%%

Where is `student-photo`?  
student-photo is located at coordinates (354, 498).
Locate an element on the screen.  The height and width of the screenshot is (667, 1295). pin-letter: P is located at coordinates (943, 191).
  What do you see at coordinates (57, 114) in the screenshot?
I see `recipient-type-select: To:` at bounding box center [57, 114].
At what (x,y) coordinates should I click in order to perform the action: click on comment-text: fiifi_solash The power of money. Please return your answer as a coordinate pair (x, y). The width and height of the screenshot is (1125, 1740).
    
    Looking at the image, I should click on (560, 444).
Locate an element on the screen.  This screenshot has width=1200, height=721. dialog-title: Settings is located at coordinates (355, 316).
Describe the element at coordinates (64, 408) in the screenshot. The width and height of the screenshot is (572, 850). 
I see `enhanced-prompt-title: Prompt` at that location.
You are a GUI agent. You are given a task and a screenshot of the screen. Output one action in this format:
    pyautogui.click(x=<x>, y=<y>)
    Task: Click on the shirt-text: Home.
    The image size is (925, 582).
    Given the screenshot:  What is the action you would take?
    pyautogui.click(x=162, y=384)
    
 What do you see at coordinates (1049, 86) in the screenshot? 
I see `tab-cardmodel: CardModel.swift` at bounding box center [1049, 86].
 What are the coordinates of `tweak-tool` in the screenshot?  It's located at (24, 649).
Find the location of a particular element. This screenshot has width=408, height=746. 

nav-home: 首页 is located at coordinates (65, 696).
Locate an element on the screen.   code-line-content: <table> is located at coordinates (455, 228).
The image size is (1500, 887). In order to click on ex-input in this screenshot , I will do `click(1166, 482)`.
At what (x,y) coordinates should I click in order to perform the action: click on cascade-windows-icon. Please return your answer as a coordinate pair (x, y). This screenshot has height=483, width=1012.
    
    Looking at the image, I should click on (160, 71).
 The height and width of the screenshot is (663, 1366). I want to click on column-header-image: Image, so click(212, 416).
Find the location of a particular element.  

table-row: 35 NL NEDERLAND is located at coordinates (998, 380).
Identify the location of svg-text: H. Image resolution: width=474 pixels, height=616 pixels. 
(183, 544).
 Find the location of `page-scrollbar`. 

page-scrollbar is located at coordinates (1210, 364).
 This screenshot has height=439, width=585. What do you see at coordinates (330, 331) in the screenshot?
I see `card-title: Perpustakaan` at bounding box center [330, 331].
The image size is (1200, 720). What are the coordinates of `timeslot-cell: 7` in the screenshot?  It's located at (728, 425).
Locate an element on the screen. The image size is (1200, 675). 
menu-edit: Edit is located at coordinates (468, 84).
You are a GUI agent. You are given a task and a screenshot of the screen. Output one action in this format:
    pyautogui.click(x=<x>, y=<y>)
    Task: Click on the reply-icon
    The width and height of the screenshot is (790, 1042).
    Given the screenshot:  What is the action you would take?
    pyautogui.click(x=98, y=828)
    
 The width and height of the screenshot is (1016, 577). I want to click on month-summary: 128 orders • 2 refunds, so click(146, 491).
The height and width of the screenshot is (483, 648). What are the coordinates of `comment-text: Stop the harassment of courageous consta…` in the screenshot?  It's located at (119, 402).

%%

### Exercise:
Reproduce verbatim the lines from the one containing "The image size is (1200, 720)." through the one containing "menu-edit: Edit is", with both of those lines included.

### Exercise output:
The image size is (1200, 720). What are the coordinates of `timeslot-cell: 7` in the screenshot?  It's located at (728, 425).
Locate an element on the screen. The image size is (1200, 675). 
menu-edit: Edit is located at coordinates (468, 84).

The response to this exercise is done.